From January 1989 to August 1994 I worked at a company that kept getting bought by bigger companies. I worked on a security management tool for VMS called SecureMax. This was my first true professional experience as a programmer. I started small, but eventually was the project leader, doing architecture and keeping a small team busy. I encountered a lot of technical problems, being a self-taught guy, and found solutions for some of them. Once more the company was bought, and the impending transfer to Boston left me looking for work. I found it in time, at Davis Engineering.

I spent one enjoyable year at Atlantic Baptist College (now Atlantic Baptist University). I took about two thousand photographs, accompanied the choir, sang in a gospel team, started as centre on the basketball team, did crazy stunts in the chemistry lab, got good marks and made great friends. It was refreshing to be a Christian and not feel like an outcast for once. I wanted to study science, which was not ABC's forte, so the next year I moved on to Acadia.

I graduated from Acadia University in 1986 with an honours degree in math. There's not much you're qualified for when all you have is an undergraduate degree in math, so after a brief period working days as a draftsman and spending evenings playing with my computer I landed a job as a computer programmer. I enjoyed it so much I've been doing it ever since.

While doing the math degree I also studied quite a bit of music, almost all classical. I'm one of the few people I know that gets a kick out of the stuff I do, but now that I'm no longer in high school it's not really a problem. I like to write music, usually in the classical style, have conducted a small choir in the past (and a large one of about a hundred people on one occasion), and play the piano regularly in church. Recently (late 1990s) I've curtailed my solo performances at special church events to take more time out for my children. Hopefully I can pick it up again in a decade or so.

After Acadia I started a masters degree in Engineering Mathematics at Technical University of Nova Scotia, which I gather has been swallowed up by Dalhousie University. There was waaaay too much politics going on in the math department for me to handle, and after doing just fine thank you in my courses, I took my leave. Promises of finishing the degree in one intense year turned into eighteen months by Christmas, then two years by the spring. You'd think they'd tell you your supervisor was going on sabbatical BEFORE becoming your supervisor, eh? One student I met had been there six years already, and still no degree. Can you say "cheap labour"?
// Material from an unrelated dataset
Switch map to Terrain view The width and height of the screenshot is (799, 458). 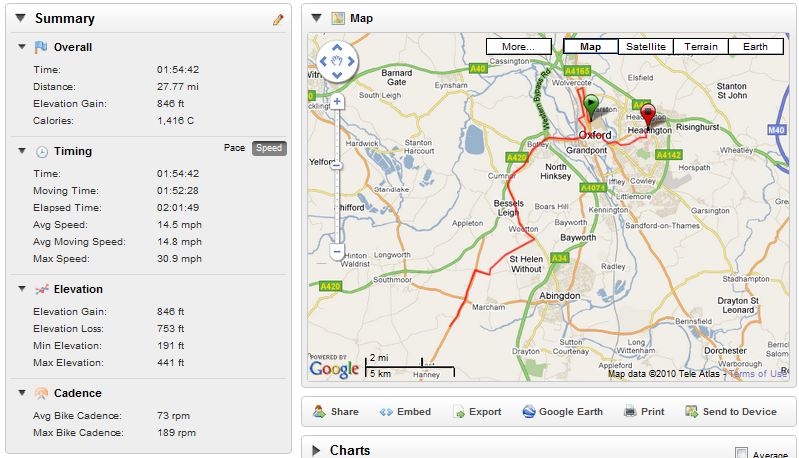(701, 46)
During that year I proposed to Mary, and off she goes to Montreal to start her supervised ministry at Lakeside Heights Baptist Church. I finished up my courses and followed her there. Shortly after arriving a church acquaintance found someone who could employ me as a draftsman. I did that for the summer, Mary and I got married on October 10, 1987, and I took some computer courses part time at Concordia University. By the end of the year I landed my first job as a programmer, with some nut who wouldn't let me put comments in my code. Needless to say that job didn't last too long. I quit in disgust after he started fiddling with my salary, and stayed at home hacking on my Atari ST. Not too long afterward Mary was called to be the pastor at Clarence Baptist Church, and we moved to the general Ottawa area. That was the tail end of 1988. Since then, it's been kind of a blur of jobs and home life, with the odd defining moment now and then.

In the last couple of years I have been heavy into woodworking. My dream of having a workshop has come to fruition and I now have enough power tools to trip half the breakers in the house if I run them all at the same time. I have made a few nice pieces but somewhere along the line I realized that my true love wasn't necessarily building nice wooden furniture (which I intend to continue to do), but to build all sorts of nifty gadgets and machines. All the freaky experiments that I wanted to do when I was a kid but had no money are exciting me once again. A need to build, borne out of a lack of resources to buy, has shaped my life. I'm at my happiest when I'm making something that works. That's why being a programmer is so great. I assemble ideas for a living; it's great to get paid for what you enjoy!